Journal Club Review – Privacy and Big Tech

June’s journal club was lead by Amanda Hurley (Postdoc in Jo Handelsman’s Lab). Journal club review was also written by Dr. Hurley.

This past month, the CaSP journal club met to discuss the recent privacy complaints against Facebook from Congress and consumers alike. How could anyone forget this iconic image. Mark Zuckerberg, CEO of Facebook, called in to testify before Congress in April 2018 and getting his photo taken by a million reporters. But how did we get to this point? Why does Congress even care if Facebook is collecting data on the birthdays of its users?

The answer begins with the intractable relationship between privacy and security. In 2014-2015, there was a huge push in Congress to pass cybersecurity laws that beefed up training, research, and dissemination of cybersecurity threats. Some laws passed with flying colors like the Cybersecurity Enhancement Act of 2014. Other laws, such as the Cybersecurity Info Sharing Act in 2015, were much more contentious. The law passed, but barely, with strong opposition from many industries such as Apple, IBM, Microsoft, Google, Amazon and, you guessed it, Facebook.

 

In brief, the new law allowed private sector companies to monitor and implement defensive measures on their own information systems to counter cyber threats. In other words, private companies are now encouraged to hand over any information to the government on employees or users who are potentially a cyber threat. Companies, such as the above mentioned, rallied against the law touting their passionate devotion to the privacy of their users and employers and suggested this law was actually a government surveillance tactic.

In January of 2017, we swore in a new president. Nearly a year later (January 17, 2018), the Senate held a hearing titled “Terrorism and Social Media #IsBigTechDoingEnough?” There were two major topics of the hearing: 1. Preventing posts from terrorists and 2. Russian interference in the election. The takeaway from topic #2 was that the Russia is playing by the rules of social media platforms to spread suspicion and apathy in democracy and the US government.
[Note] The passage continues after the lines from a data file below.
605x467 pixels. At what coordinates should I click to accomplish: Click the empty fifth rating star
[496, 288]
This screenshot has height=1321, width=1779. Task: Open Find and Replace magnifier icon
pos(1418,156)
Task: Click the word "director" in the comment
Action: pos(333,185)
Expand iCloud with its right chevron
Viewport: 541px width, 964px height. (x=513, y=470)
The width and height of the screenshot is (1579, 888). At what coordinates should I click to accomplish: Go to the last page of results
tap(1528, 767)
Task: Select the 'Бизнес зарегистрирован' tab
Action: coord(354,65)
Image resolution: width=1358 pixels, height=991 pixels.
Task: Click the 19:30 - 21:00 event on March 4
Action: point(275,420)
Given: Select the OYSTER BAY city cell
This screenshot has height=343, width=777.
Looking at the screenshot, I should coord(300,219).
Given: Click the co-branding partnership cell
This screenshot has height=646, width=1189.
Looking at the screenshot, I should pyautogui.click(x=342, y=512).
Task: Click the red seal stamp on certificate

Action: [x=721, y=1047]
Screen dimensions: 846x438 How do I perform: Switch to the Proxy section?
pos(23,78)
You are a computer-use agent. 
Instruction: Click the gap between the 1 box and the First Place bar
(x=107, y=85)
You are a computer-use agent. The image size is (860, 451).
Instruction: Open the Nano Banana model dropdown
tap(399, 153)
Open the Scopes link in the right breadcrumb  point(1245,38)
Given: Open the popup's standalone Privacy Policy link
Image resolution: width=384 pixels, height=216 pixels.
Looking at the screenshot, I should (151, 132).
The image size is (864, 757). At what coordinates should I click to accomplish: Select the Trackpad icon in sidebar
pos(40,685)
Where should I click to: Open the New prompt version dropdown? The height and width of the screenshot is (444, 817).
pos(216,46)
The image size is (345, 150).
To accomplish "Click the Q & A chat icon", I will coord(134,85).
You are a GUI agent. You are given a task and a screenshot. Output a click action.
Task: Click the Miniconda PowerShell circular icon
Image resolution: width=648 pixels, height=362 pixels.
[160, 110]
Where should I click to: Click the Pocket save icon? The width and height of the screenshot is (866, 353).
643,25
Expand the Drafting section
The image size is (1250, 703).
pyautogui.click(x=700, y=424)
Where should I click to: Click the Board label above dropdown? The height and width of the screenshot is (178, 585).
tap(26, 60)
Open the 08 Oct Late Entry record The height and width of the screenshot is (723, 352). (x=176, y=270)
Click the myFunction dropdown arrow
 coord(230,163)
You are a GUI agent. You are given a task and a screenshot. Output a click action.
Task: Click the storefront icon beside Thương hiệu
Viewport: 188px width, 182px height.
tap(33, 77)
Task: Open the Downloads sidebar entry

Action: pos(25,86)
In March, a NY Times article was published that revealed Facebook was privy to a pervasive data breach that may have impacted the election of Trump. The problem was this: Global Science Research, a contractor for Cambridge Analytica (US political consulting company) sponsored a survey that required the downloading of the Facebook app. Once downloaded, the survey-taker’s data and the data of all of their friends was accessed. Global science research insisted the data would be used for “academic purposes.” In reality, the data was used to build 5 personality traits that helped target political advertising. Within three months, Facebook was implicated in two huge scandals involving the 2016 elections.

Now, incredibly, this story broke years ago in 2015, but up until now Facebook has insisted there were no wrongdoings. What caught the Senate’s eye was that Facebook moved to suspend Cambridge Analytica from Facebook because the company lied about deleting the user data. The Senate committee promptly sent out letters to Zuckerberg and Cambridge Analytica’s parent company, Strategic Communication Laboratories (SCL), demanding information on the types of data, sharing of data, and terms of service for the original survey app. A few days later, the Senate requested Zuckerberg testify, leading to the infamous photo shoot.

 

I’m not entirely sure what the Senate got out of that testimony. And frankly, I think they were also unsatisfied because they sent Zuckerberg a second letter when another NY Times article revealed that not only was Facebook securing deals to provide app developers with data, but it was also brokering deals with device-makers themselves. Again, your Blackberry, Apple, or Samsung device (and 57 more manufacturers) has access to your name, picture, about information, current location, email address, and the private messages of you, your friends and your friends’ friends. It doesn’t exactly seem like Facebook is upholding the sanctity of privacy as it claimed in 2015 during the cybersecurity legislation.

 

Again, Facebook insists there is no misconduct. Users agree to data access in the terms of service and privacy agreements, which is entirely true. But there are two major, potentially illegal repercussions. The first is the access to your friends’ data who did not sign your personal terms of service. Second, once the data is acquired by an app or a device, who owns it? Can the app sell the data to another company? Is Facebook responsible if the downloaded data is misused as with the Cambridge Analytica debacle?

What about users? Unfortunately, by all our own admittance at CaSP journal club, we rarely read terms of agreements and they’re hard to understand. These major social media platforms forming niche monopolies that we have become dependent on. We suggest the best option is to incentivize these companies, through the federal government, to protect privacy. And simply, targeting ads for political services should be illegal. While privacy has always been a concern, we never saw the consequences play out, until now. Freedom is important, obviously, but bad actors are taking advantage of lax social media regulations to post propaganda and terrorism. Social media companies have the responsibility to change the rules so bad actors are no longer assisted in their global culture war.